College

Q&A with the College Advisor

By CollegeAdvisor on 05-09-2008

Dear College Advisor,
My roommate is an Artisan Performer and I’m a Guardian Inspector.  Usually we get along pretty well.  She realizes that I need quiet time to study.  Part of the time I go to the library and when I’m really deep into study in my room, she tends to spend time with friends.  I like the fun she brings into my life, but I do have one pet peeve.  She throws her stuff all over the room and then snoops into my stuff while trying to get her own picked up.  I haven’t been successful in getting her to change and I wonder if I should get a different roommate next year.

Dear Guardian:
A new roommate could be better or worse.  Only you can know if her messiness and snooping is too much for you to take.  You have two avenues for action.  You’ll need to investigate who else might be a potential roommate for next year.  But you’ll also need to talk to her because if rumors get back to her about your investigation she’ll be boiling mad.  Tell her that you are contemplating getting a new roommate because you are finding her snooping into your things offensive.  Tell her that if she can confine her messiness to her side of the room and keep out of your stuff, that you’d be happy to share with her again because you really value the fun she brings into your life.  If she can’t agree, then you are best to part company.

Dear College Advisor,
I hate putting up with professors who claim to know a subject but don’t really know it in depth.  Those who seem interested in students, I can put up with, but those who are controlling and arrogant with no depth behind them drive me bonkers.  I’ve had a hard time staying interested in this one professor’s class and he resents my questions.  I seem to be showing him up.  Unfortunately, it is a required class and he tends to grade down my essays.
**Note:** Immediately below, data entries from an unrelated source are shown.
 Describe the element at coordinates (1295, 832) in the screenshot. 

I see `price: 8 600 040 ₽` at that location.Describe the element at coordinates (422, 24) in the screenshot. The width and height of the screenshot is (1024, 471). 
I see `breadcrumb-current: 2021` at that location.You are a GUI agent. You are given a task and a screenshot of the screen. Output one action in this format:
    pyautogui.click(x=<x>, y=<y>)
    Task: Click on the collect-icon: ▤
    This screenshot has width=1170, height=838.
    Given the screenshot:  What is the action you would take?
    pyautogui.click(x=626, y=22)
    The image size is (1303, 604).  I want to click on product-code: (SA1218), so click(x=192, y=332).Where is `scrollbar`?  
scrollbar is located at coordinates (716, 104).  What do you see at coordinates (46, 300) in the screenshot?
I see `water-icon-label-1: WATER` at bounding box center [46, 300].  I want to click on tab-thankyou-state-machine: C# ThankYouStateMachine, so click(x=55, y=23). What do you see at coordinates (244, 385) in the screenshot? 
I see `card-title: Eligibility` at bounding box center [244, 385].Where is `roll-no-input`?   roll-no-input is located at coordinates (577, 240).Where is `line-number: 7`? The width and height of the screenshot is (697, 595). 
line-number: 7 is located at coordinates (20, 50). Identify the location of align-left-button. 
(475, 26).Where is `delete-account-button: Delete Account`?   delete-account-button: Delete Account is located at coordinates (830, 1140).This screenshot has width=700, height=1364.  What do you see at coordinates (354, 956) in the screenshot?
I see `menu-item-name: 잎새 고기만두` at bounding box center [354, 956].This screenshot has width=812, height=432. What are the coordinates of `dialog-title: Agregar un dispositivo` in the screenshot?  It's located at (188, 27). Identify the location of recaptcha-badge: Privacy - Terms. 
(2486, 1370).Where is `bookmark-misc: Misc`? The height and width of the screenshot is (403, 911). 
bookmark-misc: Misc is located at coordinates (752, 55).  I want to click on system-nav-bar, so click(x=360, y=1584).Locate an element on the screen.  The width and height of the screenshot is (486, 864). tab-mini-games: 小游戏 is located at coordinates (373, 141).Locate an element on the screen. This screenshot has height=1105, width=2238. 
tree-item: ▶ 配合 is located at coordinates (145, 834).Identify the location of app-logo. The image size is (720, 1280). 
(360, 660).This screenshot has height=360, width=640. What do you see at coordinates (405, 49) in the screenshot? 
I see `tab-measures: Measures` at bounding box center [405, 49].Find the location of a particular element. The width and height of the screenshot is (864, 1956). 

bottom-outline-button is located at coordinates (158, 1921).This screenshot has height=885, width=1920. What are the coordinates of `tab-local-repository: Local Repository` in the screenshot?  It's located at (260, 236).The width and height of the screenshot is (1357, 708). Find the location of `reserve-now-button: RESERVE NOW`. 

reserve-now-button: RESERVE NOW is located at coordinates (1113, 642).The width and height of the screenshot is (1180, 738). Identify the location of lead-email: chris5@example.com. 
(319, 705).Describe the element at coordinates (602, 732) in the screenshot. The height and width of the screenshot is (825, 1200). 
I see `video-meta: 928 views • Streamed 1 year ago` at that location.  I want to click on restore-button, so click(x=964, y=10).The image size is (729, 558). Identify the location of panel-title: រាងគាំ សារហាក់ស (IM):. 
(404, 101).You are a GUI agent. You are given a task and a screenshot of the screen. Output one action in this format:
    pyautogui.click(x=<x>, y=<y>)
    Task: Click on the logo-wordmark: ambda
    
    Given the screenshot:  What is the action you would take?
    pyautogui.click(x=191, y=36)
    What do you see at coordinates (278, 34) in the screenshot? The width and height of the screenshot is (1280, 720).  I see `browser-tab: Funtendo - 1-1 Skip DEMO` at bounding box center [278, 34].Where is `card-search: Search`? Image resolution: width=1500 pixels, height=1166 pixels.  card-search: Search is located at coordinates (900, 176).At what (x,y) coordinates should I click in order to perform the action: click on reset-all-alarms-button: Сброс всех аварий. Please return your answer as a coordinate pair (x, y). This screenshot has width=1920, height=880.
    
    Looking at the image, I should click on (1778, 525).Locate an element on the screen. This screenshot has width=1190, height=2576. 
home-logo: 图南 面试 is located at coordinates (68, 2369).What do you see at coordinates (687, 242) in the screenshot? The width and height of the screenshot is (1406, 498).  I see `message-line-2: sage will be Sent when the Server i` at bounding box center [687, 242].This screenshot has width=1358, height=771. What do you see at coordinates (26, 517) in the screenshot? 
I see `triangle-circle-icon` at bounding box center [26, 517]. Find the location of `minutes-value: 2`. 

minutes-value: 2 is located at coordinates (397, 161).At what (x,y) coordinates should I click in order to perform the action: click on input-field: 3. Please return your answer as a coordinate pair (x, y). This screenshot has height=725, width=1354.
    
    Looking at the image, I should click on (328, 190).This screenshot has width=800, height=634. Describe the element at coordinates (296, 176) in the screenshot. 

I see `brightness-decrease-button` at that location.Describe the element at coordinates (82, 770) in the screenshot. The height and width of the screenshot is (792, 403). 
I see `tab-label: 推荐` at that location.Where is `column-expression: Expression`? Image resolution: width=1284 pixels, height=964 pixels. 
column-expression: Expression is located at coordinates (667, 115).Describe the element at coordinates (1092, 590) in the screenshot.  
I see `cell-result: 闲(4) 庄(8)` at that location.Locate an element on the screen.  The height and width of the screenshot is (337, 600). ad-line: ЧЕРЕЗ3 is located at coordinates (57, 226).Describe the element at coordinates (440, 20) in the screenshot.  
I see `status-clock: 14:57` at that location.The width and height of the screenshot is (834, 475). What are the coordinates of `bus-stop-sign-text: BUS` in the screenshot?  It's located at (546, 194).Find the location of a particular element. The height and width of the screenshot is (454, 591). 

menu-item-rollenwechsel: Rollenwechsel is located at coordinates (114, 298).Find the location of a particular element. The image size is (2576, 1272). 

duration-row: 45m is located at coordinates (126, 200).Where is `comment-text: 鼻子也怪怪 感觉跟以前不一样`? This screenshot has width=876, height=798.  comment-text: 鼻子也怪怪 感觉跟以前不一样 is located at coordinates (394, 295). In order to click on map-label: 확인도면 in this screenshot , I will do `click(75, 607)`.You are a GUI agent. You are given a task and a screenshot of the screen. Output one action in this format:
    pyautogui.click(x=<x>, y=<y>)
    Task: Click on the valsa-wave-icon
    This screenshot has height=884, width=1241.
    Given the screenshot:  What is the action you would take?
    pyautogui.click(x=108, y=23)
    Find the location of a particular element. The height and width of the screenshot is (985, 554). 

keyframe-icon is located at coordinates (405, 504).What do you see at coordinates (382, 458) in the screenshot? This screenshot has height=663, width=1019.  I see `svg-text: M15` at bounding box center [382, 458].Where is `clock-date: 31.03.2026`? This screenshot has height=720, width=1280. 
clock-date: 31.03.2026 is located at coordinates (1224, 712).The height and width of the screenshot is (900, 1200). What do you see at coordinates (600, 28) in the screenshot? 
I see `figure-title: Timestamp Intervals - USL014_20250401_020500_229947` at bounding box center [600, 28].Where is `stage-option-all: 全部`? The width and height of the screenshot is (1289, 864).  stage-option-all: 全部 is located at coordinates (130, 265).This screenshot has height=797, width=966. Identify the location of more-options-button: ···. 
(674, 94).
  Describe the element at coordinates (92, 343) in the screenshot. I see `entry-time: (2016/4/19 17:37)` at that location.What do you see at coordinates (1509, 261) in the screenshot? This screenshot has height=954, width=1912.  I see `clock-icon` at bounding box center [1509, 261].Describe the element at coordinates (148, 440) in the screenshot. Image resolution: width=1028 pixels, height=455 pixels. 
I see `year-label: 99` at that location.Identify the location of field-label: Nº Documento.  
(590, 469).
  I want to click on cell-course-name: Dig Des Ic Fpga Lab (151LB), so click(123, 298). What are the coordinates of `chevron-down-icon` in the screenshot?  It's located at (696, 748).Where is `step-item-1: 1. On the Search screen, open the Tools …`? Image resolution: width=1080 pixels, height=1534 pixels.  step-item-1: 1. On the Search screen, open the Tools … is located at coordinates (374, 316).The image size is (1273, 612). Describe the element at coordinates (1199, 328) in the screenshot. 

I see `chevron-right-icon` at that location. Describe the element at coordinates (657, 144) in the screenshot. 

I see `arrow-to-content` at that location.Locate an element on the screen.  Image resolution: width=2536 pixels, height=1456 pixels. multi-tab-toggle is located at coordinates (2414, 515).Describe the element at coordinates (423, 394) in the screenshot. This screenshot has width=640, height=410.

Sometimes my schedule doesn’t allow me a lot of choice and I’m afraid I might be stuck with a situation like this again.  Any tips on how to handle it?

Dear Rational,
If you can’t avoid taking a class from a professor that you don’t respect, you’ll need to learn to curb your tongue.  Challenging and embarrassing a professor in front of a class isn’t helping you.  It’s just letting you vent your frustration.  An element of wisdom is knowing when and when not to speak up.  If you have to ask questions, try asking some that the professor can answer.  You’ll avoid setting up an adversarial position.